Rama Traditions in Thailand: the Dynastic Cult
Like other classical versions of the Rama story, the Ramakien tradition has been expressed not only in literature and artistic performance but in sculpture and in painting as well. These visual representations of the tale have almost always existed in temple settings, and it is probable that most of them had, at one time or another, specific associations with cultic practice. Insofar as these practices are historically remote, the character of the relevant cult is impossible to reconstruct. In the case of the Ramakien tradition, however, we are dealing with a relatively recent cult established by Rama I, the same king who sponsored the primary Ramakien text. And, like that text, it remains a vital part of religious and cultural life in contemporary Thailand.
For our purposes the most important iconic expression of the Ramakien tradition is one intimately associated with the so-called Holy Emerald Jewel or Emerald Buddha that King Rama I brought to Bangkok from the Laotian capital of Vientienne, and with the closely related dynastic practices that he subsequently established when he became king and built his new capital at Bangkok. Although there had almost certainly been similar images and dynastic cults in the old central Thai capital of Ayudhya, Rama I bypassed
any Ayudhyan precedents and drew on the heritage of another region, ultimately founding a tradition distinctive to the Bangkok kingdom and its Chakri rulers.
Evidence strongly suggests that the image of the Emerald Buddha and t he rituals associated with it in Vientienne were Buddhist transformations of a Saivite "Holy Jewel" and corresponding dynastic cult established in the ancient Khmer capital of Angkor in the early centuries of the second millennium C.E. Through a long and fascinating process, this originally Saivite tradition was appropriated and transformed by the Theravada Buddhist reformers who subsequently came to dominate the religious life of the area. Although the early phases of this process are hard to trace in any detail, it is certain that thoroughly Buddhized forms of the image and its cult were well established in the northern Thai kingdom of Lannathai by the late fifteenth century. They were transported to the Laotian capital of Luang Prabang in the middle of the sixteenth century and a few years later taken to the Laotian capital of Vientienne.
During this northern Thai-Laotian period, the image and the practices associated with it were closely affiliated with different Buddhist dynasties. There is strong evidence that the image itself served as the palladium of Buddhist kings in each of the three capitals mentioned above, and that the cult was a central element in the ritual structure that legitimated their rule. There is also strong evidence that the stories told about the image and the activities surrounding it involved a wide variety of Buddhist symbols that signified various aspects of royal authority and power. These include notions of the king as a cakkavatti , as an Indra, as a bodhisatta , and (though in proper Theravada fashion this always remained ambiguous) as a Buddha.

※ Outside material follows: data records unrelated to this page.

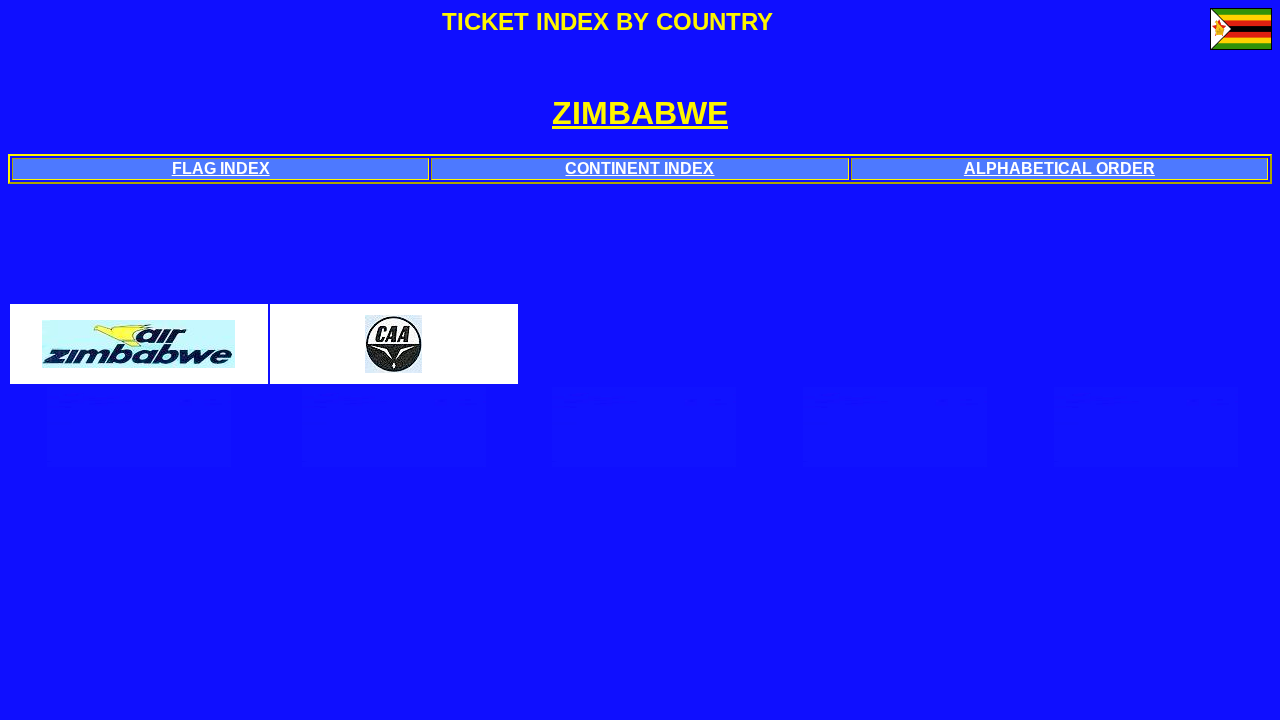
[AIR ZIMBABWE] (138, 360)
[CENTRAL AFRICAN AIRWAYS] (393, 365)
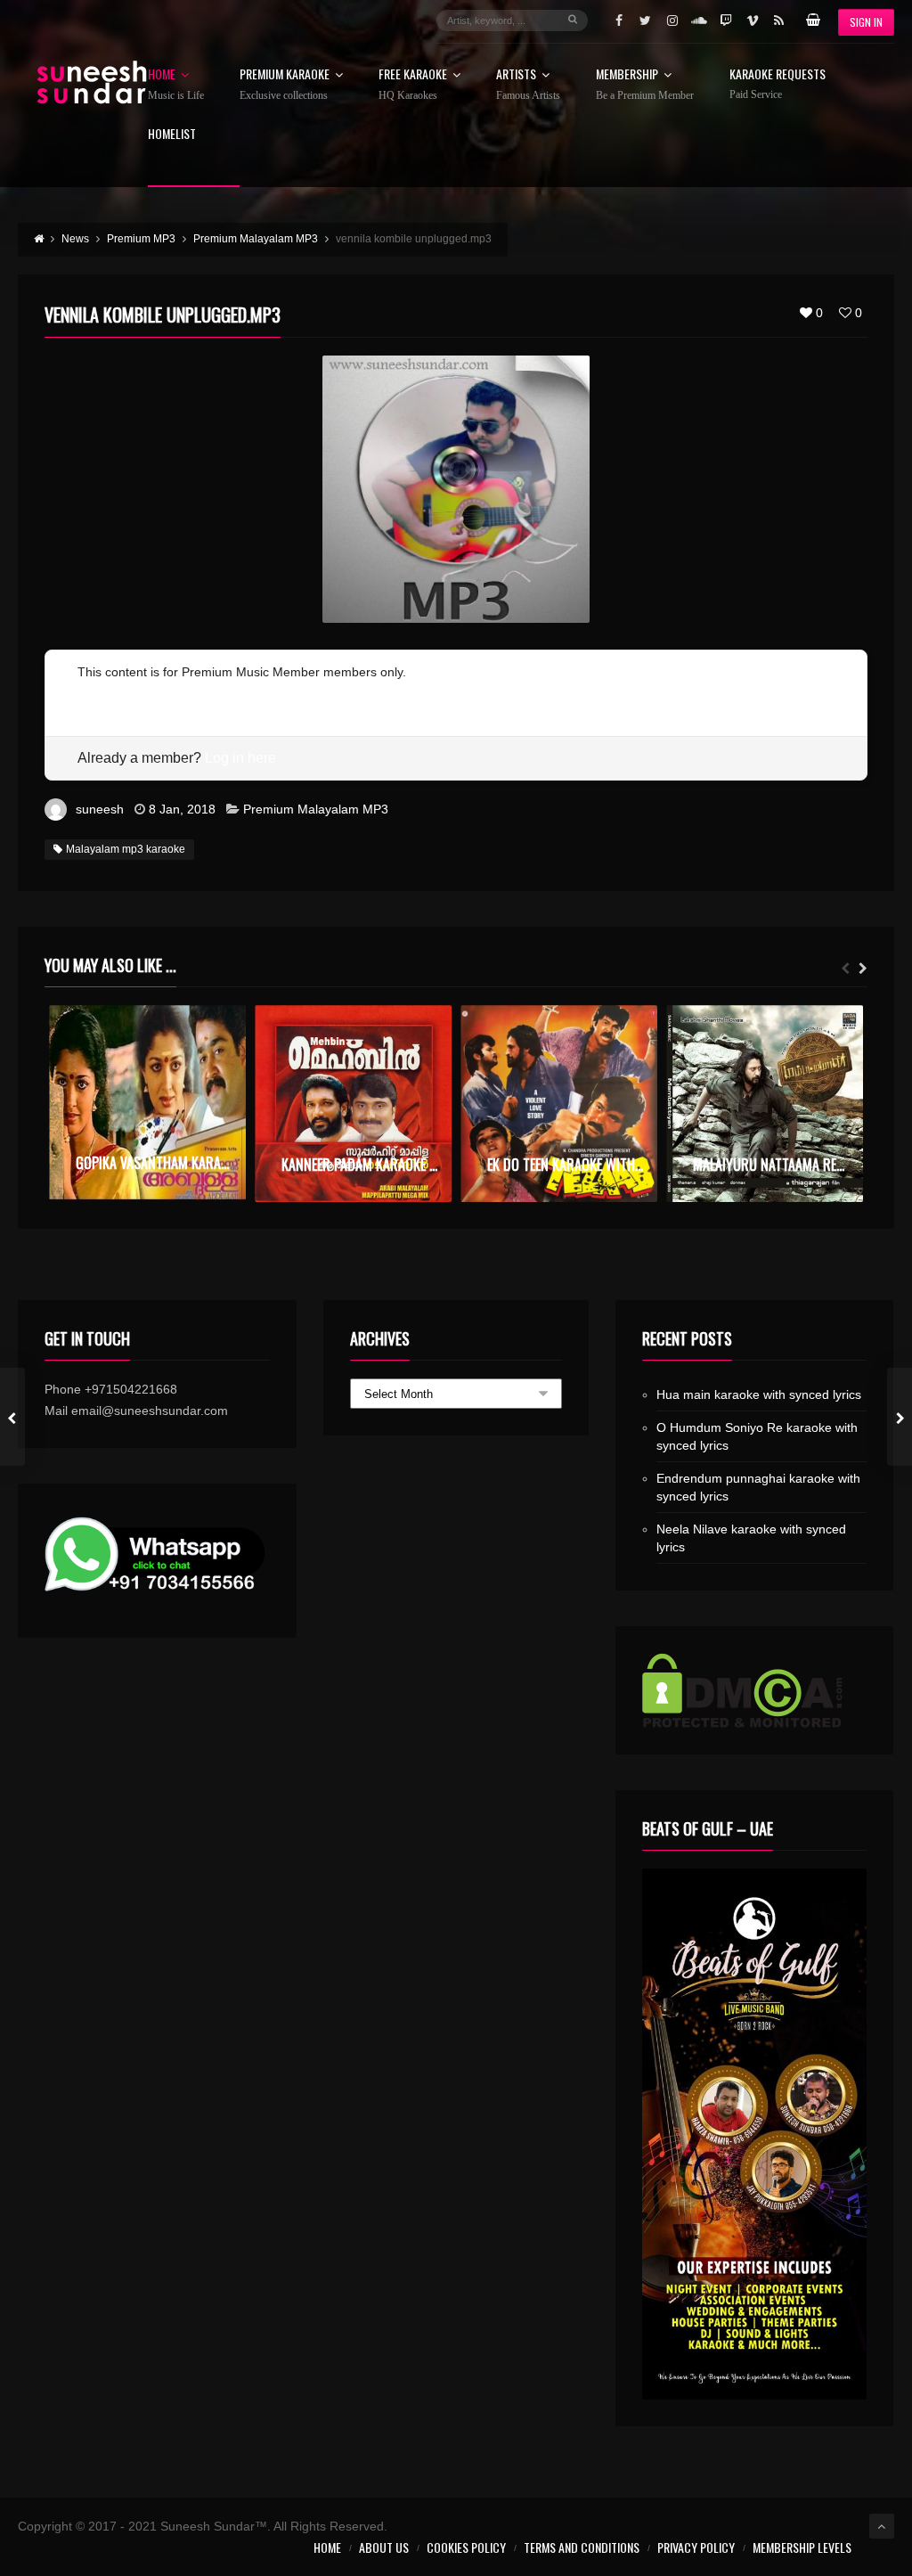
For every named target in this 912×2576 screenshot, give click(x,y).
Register (101, 693)
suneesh (100, 809)
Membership (645, 85)
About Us (384, 2547)
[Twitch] (725, 20)
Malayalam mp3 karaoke (125, 849)
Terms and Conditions (581, 2547)
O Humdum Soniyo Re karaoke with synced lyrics (757, 1436)
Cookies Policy (466, 2547)
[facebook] (619, 20)
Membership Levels (802, 2547)
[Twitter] (645, 20)
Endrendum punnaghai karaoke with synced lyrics (758, 1487)
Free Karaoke (413, 85)
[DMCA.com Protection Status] (754, 1690)
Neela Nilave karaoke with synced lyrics (751, 1538)
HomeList (172, 135)
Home (176, 85)
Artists (528, 85)
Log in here (240, 757)
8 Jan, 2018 (182, 809)
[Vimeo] (752, 20)
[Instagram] (672, 20)
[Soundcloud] (699, 20)
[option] (147, 1102)
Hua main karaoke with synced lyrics (758, 1394)
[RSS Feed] (779, 20)
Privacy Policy (696, 2547)
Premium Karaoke (285, 85)
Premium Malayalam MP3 (315, 809)
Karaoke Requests (777, 84)
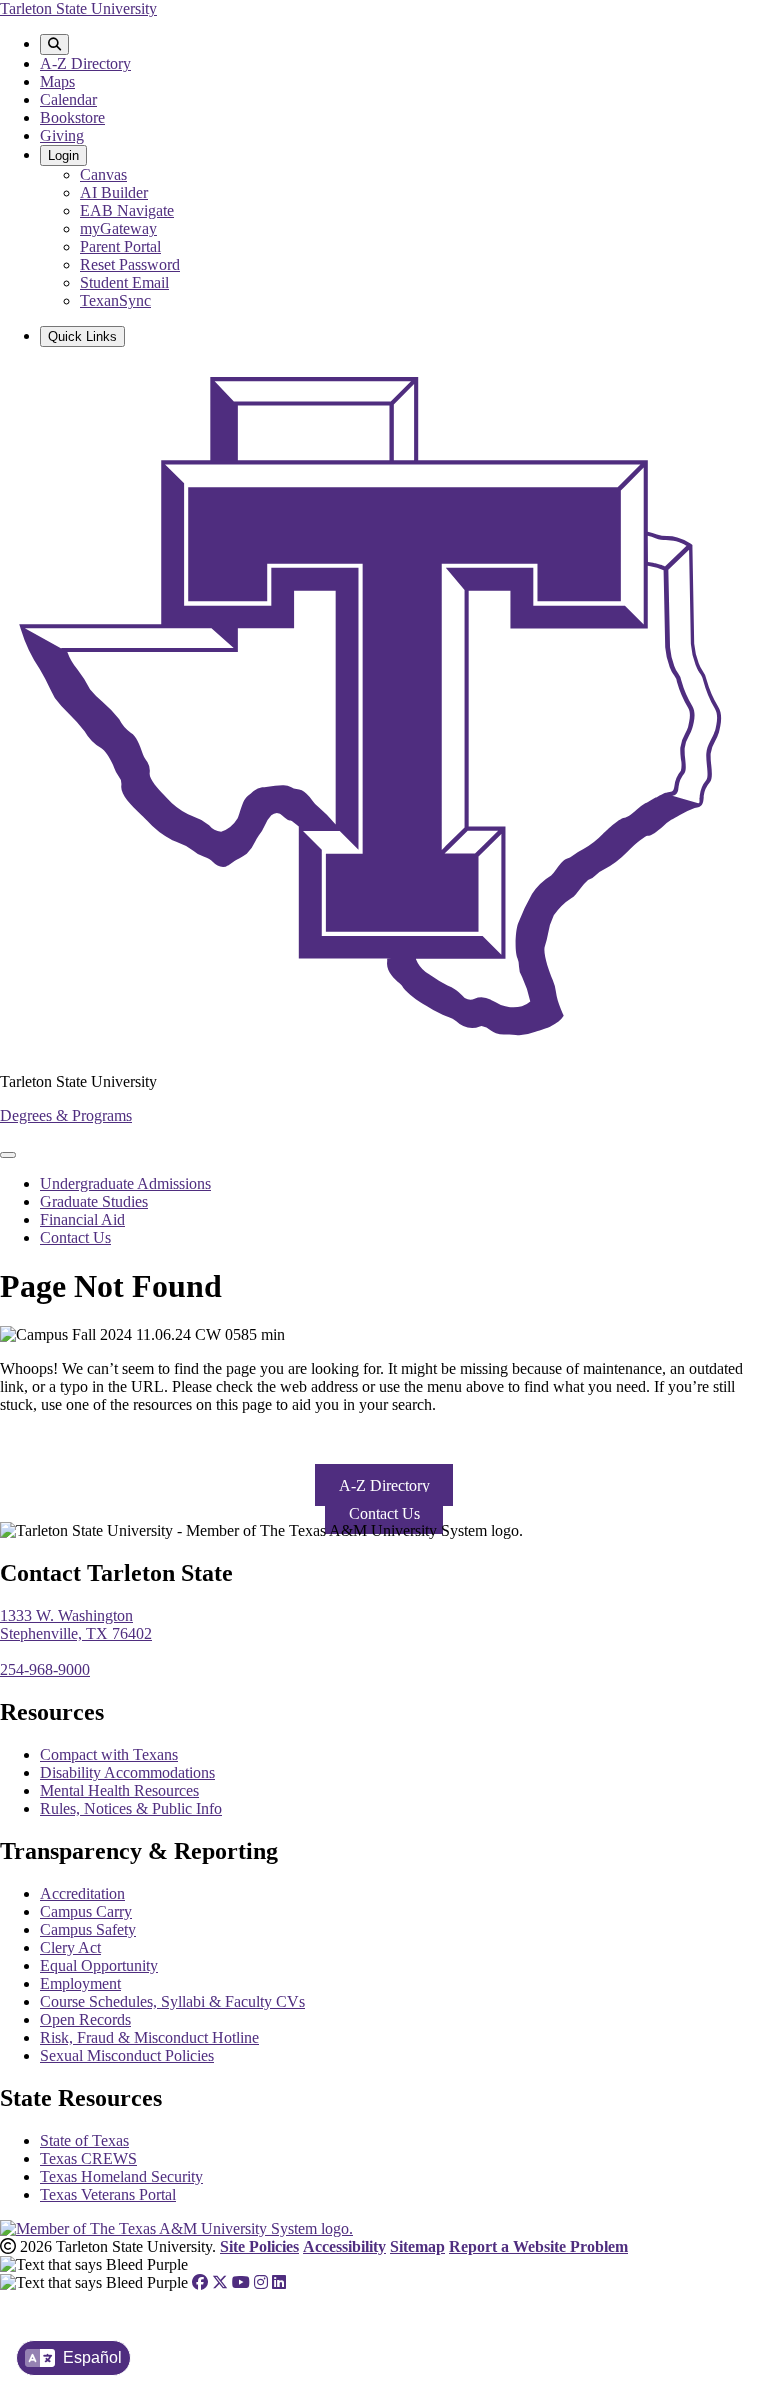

When Rama I installed the Emerald Buddha in his new royal temple in Bangkok, the image became the palladium of his dynasty and kingdom, the cultic activities associated with it were regularly performed, and all the earlier associations with Buddhist notions of royal power and authority were retained. But what is especially interesting for our purposes is that Rama I added an important component which, as far as I have been able to discover, had not previously been connected with the image. Along the galleries surrounding the central altar of the royal temple, Rama I commissioned the painting of a set of murals that depicted episodes from the Ramakien . When celebrations associated with the image of the Emerald Buddha were held, he saw to it that performances of episodes from the Ramakien story were included. In visual and ritual terms a clear message was being sent. The "Glory of Rama" had now been incorporated into the Buddhist ideal of royal power and authority manifested in the Emerald Buddha on the one hand and in the reigning dynasty on the other.
As in the literary and performance strand of the Ramakien tradition, so in the iconographic and ritual strand: the pattern established by King Rama I has persisted to the present day. The Emerald Buddha has continued to
serve as the palladium of the kingdom; the Buddhist cult associated with the image has continued to legitimate the rule of the Chakri dynasty; and the iconic version of the Ramakien story has continued to play a central symbolic role. Thus, to celebrate the fiftieth anniversary of the founding of the dynasty, the Ramakien murals painted on the walls of the gallery in the Temple of the Emerald Buddha were refurbished by King Rama III. On the one hundredth anniversary they were refurbished by King Rama V, and on the one hundred and fiftieth anniversary by King Rama VII. During the 1980s, to mark the two hundredth anniversary, they were refurbished once again, this time by the present monarch, King Rama IX.